Extrait choisi:

■ ■ ■

Le Saker
La campagne américaine pour affaiblir
« l’axe de résistance » en Iran est en
échec
Moon of Alabama
Mercredi 11 décembre 2019
Par Moon of Alabama
− Le 9 décembre 2019 Lorsque le
Premier ministre israélien Benjamin
Netanyahu a été inculpé de plusieurs
crimes, nous avions
prédit qu’il deviendrait plus
dangereux :
Netanyahu se battra
bec et ongles pour gagner et conserver
son immunité. Il essaiera de délégitimer
le juge et il utilisera toutes les
astuces disponibles pour rester en
fonction.Cela le rend encore
plus dangereux qu'il ne l'est
habituellement.
Il pourrait même
décider de faire quelque chose, comme
commencer une grande guerre, pour
empêcher son éviction du pouvoir.
Le Liban, la Syrie
et l'Iran doivent faire attention.
Maintenant,
l’ancien agent et diplomate du MI6,
Alastair Crooke,
détecte une nouvelle tentative
israélienne pour déclencher une guerre
contre l’Iran :
"Il s'agit d'une
opportunité historique", a
chuchoté cette semaine un des
proches de Netanyahu à Ben Caspit - un
grand journaliste israélien : ...Quelle sorte
d'histoire cela pourrait-il être ?

■ ■ ■

Entrées stockées
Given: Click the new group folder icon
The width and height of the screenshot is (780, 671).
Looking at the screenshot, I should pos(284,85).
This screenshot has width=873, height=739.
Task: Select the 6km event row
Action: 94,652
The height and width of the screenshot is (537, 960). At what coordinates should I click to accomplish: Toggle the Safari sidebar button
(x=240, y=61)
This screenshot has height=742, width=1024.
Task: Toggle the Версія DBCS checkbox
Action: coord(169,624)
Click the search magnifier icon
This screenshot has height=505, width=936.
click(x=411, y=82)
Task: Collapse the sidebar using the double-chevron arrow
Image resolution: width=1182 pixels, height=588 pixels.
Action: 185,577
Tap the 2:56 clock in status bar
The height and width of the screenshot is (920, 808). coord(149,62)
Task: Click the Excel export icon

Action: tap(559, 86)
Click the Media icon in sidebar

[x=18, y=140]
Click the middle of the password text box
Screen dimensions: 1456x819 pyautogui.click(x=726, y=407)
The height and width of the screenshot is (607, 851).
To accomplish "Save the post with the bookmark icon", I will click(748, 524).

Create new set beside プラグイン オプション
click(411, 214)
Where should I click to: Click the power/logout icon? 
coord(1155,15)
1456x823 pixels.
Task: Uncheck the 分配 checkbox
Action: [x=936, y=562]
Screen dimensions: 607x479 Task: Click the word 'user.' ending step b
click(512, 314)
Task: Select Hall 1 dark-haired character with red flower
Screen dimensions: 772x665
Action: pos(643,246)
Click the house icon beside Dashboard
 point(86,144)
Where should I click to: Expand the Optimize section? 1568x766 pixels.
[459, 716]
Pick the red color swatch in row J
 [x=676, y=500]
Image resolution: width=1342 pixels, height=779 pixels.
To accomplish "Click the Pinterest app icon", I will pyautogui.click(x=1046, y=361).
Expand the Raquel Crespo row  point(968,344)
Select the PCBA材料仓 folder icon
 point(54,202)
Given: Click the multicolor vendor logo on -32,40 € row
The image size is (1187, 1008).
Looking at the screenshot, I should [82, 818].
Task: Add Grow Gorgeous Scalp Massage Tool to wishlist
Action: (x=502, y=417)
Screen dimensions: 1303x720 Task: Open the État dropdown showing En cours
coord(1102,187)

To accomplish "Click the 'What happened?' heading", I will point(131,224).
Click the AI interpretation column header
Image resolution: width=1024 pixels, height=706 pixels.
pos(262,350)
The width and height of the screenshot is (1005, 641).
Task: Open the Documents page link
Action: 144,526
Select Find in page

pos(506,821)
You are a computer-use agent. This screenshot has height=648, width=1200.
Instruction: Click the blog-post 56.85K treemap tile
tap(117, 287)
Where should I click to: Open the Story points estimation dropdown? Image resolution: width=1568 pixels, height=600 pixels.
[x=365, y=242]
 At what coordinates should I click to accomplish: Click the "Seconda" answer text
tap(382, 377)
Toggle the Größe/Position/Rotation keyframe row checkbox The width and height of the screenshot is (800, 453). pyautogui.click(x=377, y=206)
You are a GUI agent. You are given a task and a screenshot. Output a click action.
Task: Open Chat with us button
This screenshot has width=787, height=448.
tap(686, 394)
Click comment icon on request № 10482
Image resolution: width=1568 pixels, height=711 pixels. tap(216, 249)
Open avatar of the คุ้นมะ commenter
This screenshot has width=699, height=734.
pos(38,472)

■ ■ ■

Parties de l'exercice:
#1 D'après l'extrait, pourquoi l'inculpation de Netanyahu le rendrait-elle plus dangereux ? Répondez en une à trois phrases.
#2 Selon l'extrait, quelles fonctions Alastair Crooke a-t-il exercées autrefois ?
#3 Recopiez fidèlement le passage de l'extrait qui va de « Il pourrait même » à « doivent faire attention. ».

Réponses par consigne:
#1 Une fois inculpé, Netanyahu se battra pour gagner et conserver son immunité. Il tentera de délégitimer le juge et utilisera toutes les astuces disponibles pour rester en fonction. Il pourrait même commencer une grande guerre pour empêcher son éviction du pouvoir.

#2 Il a été agent et diplomate du MI6.

#3
Il pourrait même
décider de faire quelque chose, comme
commencer une grande guerre, pour
empêcher son éviction du pouvoir.
Le Liban, la Syrie
et l'Iran doivent faire attention.